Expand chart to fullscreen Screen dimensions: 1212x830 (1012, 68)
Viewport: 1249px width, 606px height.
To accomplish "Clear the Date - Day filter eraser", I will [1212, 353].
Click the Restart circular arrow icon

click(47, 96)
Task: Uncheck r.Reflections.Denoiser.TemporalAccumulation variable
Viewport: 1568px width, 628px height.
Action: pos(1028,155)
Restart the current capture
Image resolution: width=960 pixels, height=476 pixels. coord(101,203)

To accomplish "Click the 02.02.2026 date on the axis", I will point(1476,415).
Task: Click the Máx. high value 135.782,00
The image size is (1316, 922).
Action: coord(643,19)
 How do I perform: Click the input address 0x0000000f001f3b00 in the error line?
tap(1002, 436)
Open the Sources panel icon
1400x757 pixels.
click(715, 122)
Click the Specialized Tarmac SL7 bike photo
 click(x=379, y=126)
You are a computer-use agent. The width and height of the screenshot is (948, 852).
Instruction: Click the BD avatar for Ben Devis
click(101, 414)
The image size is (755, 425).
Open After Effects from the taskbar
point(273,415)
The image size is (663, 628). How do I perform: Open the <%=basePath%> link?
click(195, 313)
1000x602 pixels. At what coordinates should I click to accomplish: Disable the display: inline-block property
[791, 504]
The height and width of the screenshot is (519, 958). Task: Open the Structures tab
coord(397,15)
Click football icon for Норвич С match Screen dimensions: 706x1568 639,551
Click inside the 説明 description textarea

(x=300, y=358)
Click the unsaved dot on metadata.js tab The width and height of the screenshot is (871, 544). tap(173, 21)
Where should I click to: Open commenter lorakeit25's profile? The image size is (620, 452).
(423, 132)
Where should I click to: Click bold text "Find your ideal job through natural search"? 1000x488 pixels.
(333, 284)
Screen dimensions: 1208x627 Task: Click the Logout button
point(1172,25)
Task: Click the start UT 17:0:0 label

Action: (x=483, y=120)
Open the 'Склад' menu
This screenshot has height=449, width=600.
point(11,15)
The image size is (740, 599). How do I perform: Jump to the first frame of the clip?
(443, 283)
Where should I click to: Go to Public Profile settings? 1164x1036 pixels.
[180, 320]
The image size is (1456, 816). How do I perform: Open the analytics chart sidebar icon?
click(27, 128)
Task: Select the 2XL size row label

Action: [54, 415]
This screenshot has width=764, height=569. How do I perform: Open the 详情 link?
========
▸ The task
Line by line, please reproduce the records exactly.

▸ Response for this exercise
Expand chart to fullscreen Screen dimensions: 1212x830 (1012, 68)
Viewport: 1249px width, 606px height.
To accomplish "Clear the Date - Day filter eraser", I will [1212, 353].
Click the Restart circular arrow icon

click(47, 96)
Task: Uncheck r.Reflections.Denoiser.TemporalAccumulation variable
Viewport: 1568px width, 628px height.
Action: pos(1028,155)
Restart the current capture
Image resolution: width=960 pixels, height=476 pixels. coord(101,203)

To accomplish "Click the 02.02.2026 date on the axis", I will point(1476,415).
Task: Click the Máx. high value 135.782,00
The image size is (1316, 922).
Action: coord(643,19)
 How do I perform: Click the input address 0x0000000f001f3b00 in the error line?
tap(1002, 436)
Open the Sources panel icon
1400x757 pixels.
click(715, 122)
Click the Specialized Tarmac SL7 bike photo
 click(x=379, y=126)
You are a computer-use agent. The width and height of the screenshot is (948, 852).
Instruction: Click the BD avatar for Ben Devis
click(101, 414)
The image size is (755, 425).
Open After Effects from the taskbar
point(273,415)
The image size is (663, 628). How do I perform: Open the <%=basePath%> link?
click(195, 313)
1000x602 pixels. At what coordinates should I click to accomplish: Disable the display: inline-block property
[791, 504]
The height and width of the screenshot is (519, 958). Task: Open the Structures tab
coord(397,15)
Click football icon for Норвич С match Screen dimensions: 706x1568 639,551
Click inside the 説明 description textarea

(x=300, y=358)
Click the unsaved dot on metadata.js tab The width and height of the screenshot is (871, 544). tap(173, 21)
Where should I click to: Open commenter lorakeit25's profile? The image size is (620, 452).
(423, 132)
Where should I click to: Click bold text "Find your ideal job through natural search"? 1000x488 pixels.
(333, 284)
Screen dimensions: 1208x627 Task: Click the Logout button
point(1172,25)
Task: Click the start UT 17:0:0 label

Action: (x=483, y=120)
Open the 'Склад' menu
This screenshot has height=449, width=600.
point(11,15)
The image size is (740, 599). How do I perform: Jump to the first frame of the clip?
(443, 283)
Where should I click to: Go to Public Profile settings? 1164x1036 pixels.
[180, 320]
The image size is (1456, 816). How do I perform: Open the analytics chart sidebar icon?
click(27, 128)
Task: Select the 2XL size row label

Action: [54, 415]
This screenshot has width=764, height=569. How do I perform: Open the 详情 link?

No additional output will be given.